I Don’t See what the big deal is
I guess people really love their avocado toast because to me, Gurner’s comment on 60 minutes was no different than saying, “Stop drinking Starbucks lattes.” In fact, he does mention $4 coffees after the bit about avocados, but the Internet didn’t hear that part.
The thing is, we all know that Starbucks drinks costs a lot more than making a cup of coffee at home. Millennials like convenience. Millennials like experiences. Research shows all of this, so it’s nothing new.
What made Gurner’s comments stand out, I think, is that he attached it to something people feel very passionately about: home ownership.
Home ownerships is, and might always be, the ultimate dream for many people. Ask anyone on the street what the American Dream is, and most of them will tell you it’s owning your own home with a white picket fence.
Gurner hit a nerve. He wasn’t telling Millennials that a Starbucks coffee will prevent you from paying down your student loan debt like so many financial experts do.
He gave a little extra emphasis by saying, Hey Millennials, stop eating out with your fancy avocado toast or you might not own a home. Like, ever.
I honestly think his comments scared people because as previously mentioned, owning a home is a goal that many Millennials have. He talked about the economy, about the growing value of homes and about the eventual transfer of wealth from the Baby Boomer generation. It was actually a really interesting conversation.
I’ve never heard of Gurner before this, but now I’m interested in learning more about him. After all, he’s a 35-year-old and worth almost half a billion dollars. Maybe we should listen to his advice?
The Path to Owning a Home
I think Gurner was actually coming from a place of concern. He has experience owning properties and a deep understanding of how prices change and increase over time. He’s looking around at his own generation and noticing that many young people want the finer things in life but perhaps aren’t doing what it takes to get there for the long-haul.
I know from my own humble experience buying a small 1,000 sq. ft. home at age 29 with my husband that it takes a lot of hard work to buy a home. My husband only had a signed work contract to show a mortgage company, and I was a risky bet for them since I was an entrepreneur.
I had to show our lender every single profit and loss statement from the last three years of my business and explain every drop in income, like how my business was slow during my maternity leave.
Buying a home requires a lot of effort and a lot of savings.
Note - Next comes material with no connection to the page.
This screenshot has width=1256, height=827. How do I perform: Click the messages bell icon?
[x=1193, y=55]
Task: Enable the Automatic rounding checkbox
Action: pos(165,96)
If you take one look at my social media accounts, you’ll know that I frequent Starbucks since I like to write in there, so I’m not morally opposed to expensive coffee – or expensive avocado toast.
The reason for that is the fact that I’m a hard working Millennial who makes a solid income. I also track my spending. I know when it’s okay to spend and when it’s time to pull back. So, my next piece of advice is to have a plan.
Have a Plan
Gurner’s comments were hinting at this as well. It’s not enough to go through life without having a concrete idea of how you’re going to reach your big goals.
Sometimes little purchases do affect big ones, so if you’re in the market to buy a house in a year or two, you probably know that you’ll have to start tightening your budget to build up cash to save for your first home.
Also, finance is mostly about behavior. So, if you do notice money habits that are making you broke like shopping a lot when you’re bored or sad, maybe it’s time to make an adjustment. If you notice that you’re always surprised when you get your bank statements at the end of the month, maybe it’s time to start tracking your spending week by week.
Compare your money habits to your big goals. Are your daily money habits going to help or hinder your ability to reach them? It’s time to think about it. Nothing more. Nothing less.
Also, you should buy your avocados at Aldi. They’re pretty cheap there.
What did you think of Gurner’s interview? Do you think the Internet is justified in their non-stop viral reporting of this story? How do you balance spending on things you want without impacting your long-term goals?